▸ WHAT YOU SHOULD DO:
In the records below, find the line that contains "Open the XML source terminal view", then write out that line and each one after it exactly, up to and including the last.

** EXTRACTED INFORMATION follows **

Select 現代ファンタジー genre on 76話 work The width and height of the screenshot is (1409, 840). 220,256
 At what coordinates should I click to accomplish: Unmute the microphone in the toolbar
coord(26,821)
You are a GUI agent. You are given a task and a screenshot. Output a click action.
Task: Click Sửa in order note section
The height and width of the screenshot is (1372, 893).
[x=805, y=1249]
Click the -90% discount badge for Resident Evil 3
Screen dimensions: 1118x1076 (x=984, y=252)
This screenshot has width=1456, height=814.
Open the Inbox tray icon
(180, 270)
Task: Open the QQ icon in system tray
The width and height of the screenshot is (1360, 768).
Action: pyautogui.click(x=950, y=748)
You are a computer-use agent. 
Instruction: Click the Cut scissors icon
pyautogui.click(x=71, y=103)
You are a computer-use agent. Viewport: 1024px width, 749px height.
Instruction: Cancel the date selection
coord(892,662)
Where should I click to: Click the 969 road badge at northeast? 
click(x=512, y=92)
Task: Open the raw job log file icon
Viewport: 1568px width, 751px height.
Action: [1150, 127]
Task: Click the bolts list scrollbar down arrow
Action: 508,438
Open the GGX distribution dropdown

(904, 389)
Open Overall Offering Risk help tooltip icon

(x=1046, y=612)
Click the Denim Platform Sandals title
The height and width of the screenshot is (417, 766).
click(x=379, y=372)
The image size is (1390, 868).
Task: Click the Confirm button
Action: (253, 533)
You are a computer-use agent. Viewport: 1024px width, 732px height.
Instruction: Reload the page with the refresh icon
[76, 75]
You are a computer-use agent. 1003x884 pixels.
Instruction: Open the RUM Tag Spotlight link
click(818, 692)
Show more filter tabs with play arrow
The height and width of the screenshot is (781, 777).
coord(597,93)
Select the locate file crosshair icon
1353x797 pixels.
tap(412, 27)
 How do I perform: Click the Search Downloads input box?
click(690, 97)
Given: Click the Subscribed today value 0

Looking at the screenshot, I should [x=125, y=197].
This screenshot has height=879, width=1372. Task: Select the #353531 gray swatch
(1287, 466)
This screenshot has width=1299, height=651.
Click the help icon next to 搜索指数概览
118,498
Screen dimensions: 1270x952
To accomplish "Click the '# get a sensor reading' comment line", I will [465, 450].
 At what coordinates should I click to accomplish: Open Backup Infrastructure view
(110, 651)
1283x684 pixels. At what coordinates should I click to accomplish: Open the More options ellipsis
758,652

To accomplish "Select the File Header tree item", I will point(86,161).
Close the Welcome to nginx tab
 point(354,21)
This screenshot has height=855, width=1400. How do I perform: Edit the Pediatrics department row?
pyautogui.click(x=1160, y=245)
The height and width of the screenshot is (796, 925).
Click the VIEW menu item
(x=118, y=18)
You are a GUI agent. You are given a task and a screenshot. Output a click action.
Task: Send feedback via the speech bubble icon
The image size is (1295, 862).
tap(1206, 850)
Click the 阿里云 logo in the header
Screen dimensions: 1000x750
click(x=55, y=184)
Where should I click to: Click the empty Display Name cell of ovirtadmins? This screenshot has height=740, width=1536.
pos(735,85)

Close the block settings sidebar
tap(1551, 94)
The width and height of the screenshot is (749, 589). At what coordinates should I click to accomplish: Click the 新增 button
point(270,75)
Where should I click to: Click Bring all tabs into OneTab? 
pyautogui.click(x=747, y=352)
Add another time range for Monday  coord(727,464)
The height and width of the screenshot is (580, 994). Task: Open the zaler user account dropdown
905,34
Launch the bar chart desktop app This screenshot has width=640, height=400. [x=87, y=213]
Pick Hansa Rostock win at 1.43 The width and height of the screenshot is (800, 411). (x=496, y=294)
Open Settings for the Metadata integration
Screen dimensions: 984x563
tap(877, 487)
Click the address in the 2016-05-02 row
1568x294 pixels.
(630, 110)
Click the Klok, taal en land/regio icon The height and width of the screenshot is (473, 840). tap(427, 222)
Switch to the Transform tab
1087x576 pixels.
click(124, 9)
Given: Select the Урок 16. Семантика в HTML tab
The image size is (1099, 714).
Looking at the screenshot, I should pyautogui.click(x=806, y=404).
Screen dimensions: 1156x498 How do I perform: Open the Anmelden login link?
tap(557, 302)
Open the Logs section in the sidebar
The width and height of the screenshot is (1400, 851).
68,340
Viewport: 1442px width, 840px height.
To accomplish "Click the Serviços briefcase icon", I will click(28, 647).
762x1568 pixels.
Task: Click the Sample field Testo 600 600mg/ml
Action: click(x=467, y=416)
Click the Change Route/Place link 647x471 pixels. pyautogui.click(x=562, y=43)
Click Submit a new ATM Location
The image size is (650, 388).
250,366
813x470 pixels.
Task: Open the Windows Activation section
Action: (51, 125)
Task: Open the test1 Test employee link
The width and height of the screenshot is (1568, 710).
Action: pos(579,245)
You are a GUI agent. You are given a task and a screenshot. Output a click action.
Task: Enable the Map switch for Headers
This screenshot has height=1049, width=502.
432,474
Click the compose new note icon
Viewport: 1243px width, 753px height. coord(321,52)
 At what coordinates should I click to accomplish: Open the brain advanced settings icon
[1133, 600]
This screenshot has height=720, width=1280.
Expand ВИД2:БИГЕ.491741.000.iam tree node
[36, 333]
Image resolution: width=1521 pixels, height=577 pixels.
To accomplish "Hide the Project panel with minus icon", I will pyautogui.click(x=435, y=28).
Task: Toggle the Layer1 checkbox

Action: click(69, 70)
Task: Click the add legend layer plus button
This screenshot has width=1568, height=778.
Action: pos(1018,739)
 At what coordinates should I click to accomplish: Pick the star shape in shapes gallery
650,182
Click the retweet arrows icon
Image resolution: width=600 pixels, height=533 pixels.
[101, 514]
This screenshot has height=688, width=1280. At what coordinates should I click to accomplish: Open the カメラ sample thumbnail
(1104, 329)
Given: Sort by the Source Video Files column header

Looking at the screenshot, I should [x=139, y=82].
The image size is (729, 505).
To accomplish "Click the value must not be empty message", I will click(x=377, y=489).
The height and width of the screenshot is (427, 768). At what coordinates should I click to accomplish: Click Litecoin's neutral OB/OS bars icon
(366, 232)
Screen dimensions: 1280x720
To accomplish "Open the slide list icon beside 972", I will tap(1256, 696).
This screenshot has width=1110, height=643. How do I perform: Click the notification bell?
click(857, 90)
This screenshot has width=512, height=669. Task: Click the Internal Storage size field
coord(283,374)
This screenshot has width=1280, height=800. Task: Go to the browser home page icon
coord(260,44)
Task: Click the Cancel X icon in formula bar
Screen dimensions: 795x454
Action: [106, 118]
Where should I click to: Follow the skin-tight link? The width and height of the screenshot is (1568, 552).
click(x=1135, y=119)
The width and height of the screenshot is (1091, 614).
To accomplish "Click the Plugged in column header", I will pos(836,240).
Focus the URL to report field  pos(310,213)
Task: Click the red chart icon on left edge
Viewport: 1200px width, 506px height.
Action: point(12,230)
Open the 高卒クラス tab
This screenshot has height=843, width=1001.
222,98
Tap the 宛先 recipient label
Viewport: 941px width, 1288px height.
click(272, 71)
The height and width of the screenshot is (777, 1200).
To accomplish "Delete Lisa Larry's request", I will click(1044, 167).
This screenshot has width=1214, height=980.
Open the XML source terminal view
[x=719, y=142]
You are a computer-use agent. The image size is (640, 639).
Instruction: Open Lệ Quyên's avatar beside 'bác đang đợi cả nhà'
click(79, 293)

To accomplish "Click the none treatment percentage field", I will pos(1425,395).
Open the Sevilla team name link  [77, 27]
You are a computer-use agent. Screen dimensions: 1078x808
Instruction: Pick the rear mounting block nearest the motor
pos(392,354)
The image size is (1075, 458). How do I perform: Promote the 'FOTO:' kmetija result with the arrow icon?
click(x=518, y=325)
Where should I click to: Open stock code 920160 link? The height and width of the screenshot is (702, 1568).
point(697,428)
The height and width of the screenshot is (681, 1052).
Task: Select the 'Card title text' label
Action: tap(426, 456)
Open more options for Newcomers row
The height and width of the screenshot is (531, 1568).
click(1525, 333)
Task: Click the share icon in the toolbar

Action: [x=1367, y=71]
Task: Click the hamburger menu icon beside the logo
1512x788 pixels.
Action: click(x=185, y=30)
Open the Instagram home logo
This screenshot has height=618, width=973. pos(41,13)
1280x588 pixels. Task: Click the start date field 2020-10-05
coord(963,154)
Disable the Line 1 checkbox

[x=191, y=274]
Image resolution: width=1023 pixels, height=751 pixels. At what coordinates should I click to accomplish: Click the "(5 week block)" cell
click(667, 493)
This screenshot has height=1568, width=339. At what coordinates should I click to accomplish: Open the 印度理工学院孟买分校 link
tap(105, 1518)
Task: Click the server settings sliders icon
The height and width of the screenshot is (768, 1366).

** End of EXTRACTED INFORMATION **

▸ ANSWER AREA:
Open the XML source terminal view
[x=719, y=142]
You are a computer-use agent. The image size is (640, 639).
Instruction: Open Lệ Quyên's avatar beside 'bác đang đợi cả nhà'
click(79, 293)

To accomplish "Click the none treatment percentage field", I will pos(1425,395).
Open the Sevilla team name link  [77, 27]
You are a computer-use agent. Screen dimensions: 1078x808
Instruction: Pick the rear mounting block nearest the motor
pos(392,354)
The image size is (1075, 458). How do I perform: Promote the 'FOTO:' kmetija result with the arrow icon?
click(x=518, y=325)
Where should I click to: Open stock code 920160 link? The height and width of the screenshot is (702, 1568).
point(697,428)
The height and width of the screenshot is (681, 1052).
Task: Select the 'Card title text' label
Action: tap(426, 456)
Open more options for Newcomers row
The height and width of the screenshot is (531, 1568).
click(1525, 333)
Task: Click the share icon in the toolbar

Action: [x=1367, y=71]
Task: Click the hamburger menu icon beside the logo
1512x788 pixels.
Action: click(x=185, y=30)
Open the Instagram home logo
This screenshot has height=618, width=973. pos(41,13)
1280x588 pixels. Task: Click the start date field 2020-10-05
coord(963,154)
Disable the Line 1 checkbox

[x=191, y=274]
Image resolution: width=1023 pixels, height=751 pixels. At what coordinates should I click to accomplish: Click the "(5 week block)" cell
click(667, 493)
This screenshot has height=1568, width=339. At what coordinates should I click to accomplish: Open the 印度理工学院孟买分校 link
tap(105, 1518)
Task: Click the server settings sliders icon
The height and width of the screenshot is (768, 1366).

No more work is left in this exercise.